All patients will be annotated as to whether they had readmission to the hospital within the 30-day period after initial discharge using a binary outcome variable (0 or 1). We will perform a logistic regression using this generated binary variable as the outcome with the intervention being the primary variable of interest. This analysis will be unadjusted due to a single hypothesis being tested. All relevant covariates will be included according to the “Relevant covariate selection procedure” described above.


Incidence of Clinically-Relevant Pneumothorax

Is there a significant difference between groups in the development of clinically relevant pneumothorax during the perioperative period up to a 30-day window?

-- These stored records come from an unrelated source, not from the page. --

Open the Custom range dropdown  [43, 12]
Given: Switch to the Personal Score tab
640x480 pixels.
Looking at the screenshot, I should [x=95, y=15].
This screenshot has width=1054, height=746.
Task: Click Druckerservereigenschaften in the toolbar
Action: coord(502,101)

Small pneumothoraces can occur during the cryoablation procedure, but many resolve on their own. As such, we will assess safety of cryoablation procedure in whether some action, specifically inserting a chest tube, was required to address the pneumothorax by the treating physician after original surgery. Therefore, a clinically relevant pneumothorax was defined as a patient having a record of a pneumothorax, which required insertion of a chest tube in a procedure subsequent to the original one within 30 days post-op.

For these analyses, we will perform a logistic regression with binary 0 or 1 response corresponding to whether pneumothorax with chest tube insertion occurred with the intervention being the primary variable of interest. This analysis will be unadjusted due to a single hypothesis being tested. All relevant covariates will be included according to the “Relevant covariate selection procedure” described above.



Statistical Analysis Plan
Statistical Analysis Plan
The following section will detail specifics regarding the statistical analysis plan.
Baseline cohort characteristic differences

As this study is not a randomized control design, it is especially important to verify there are no inherent differences in the two cohorts that might bias the interpretation of the outcome analyses. We will tabulate all demographic and relevant characteristics into a cohort table, specifically: age, gender, ethnicity, race, Haller index, number of prior related surgeries, and body mass index. We will compare the means of numeric data using a two-tailed t-test if the data are normally distributed and Wilcoxon-Mann-Whitney if not, and categorical variables using a chi-square test.This analysis will be unadjusted due to a single hypothesis being tested. If there are significant differences in basic characteristics between groups, we will ensure that the variable is included as a covariate in the model.
Assessment of missingness

As we will not be including patients with key missing variables for the analyses that incorporate such information, there is a major concern of underlying bias of whether these are missing by random chance or not. As such, we will perform Little’s test to assess whether there is some other factor that relates to why these data are missing which might bias results. If there are significant differences between the groups, we would report it as a limitation and consideration for interpretation.
Re-analyzing endpoints for RCT cohort using retrospective data

As a preliminary approach, we will re-analyze the original RCT cohort (Graves et al., Intraoperative intercostal nerve cryoablation During the Nuss procedure reduces length of stay and opioid requirement: A randomized clinical trial. J Pediatr Surg, 54, 2019) for all overlapping available endpoints using retrospective EHR data, specifically the LOS. We will perform this analysis using both the method of the original study, specifically the Mann-Whitney U-test for nonparametric continuous variables, as well as the procedure detailed in the primary endpoint section. The purpose of this step is to determine the quality of data collected in two varying procedures (i.e., prospective vs. retrospective).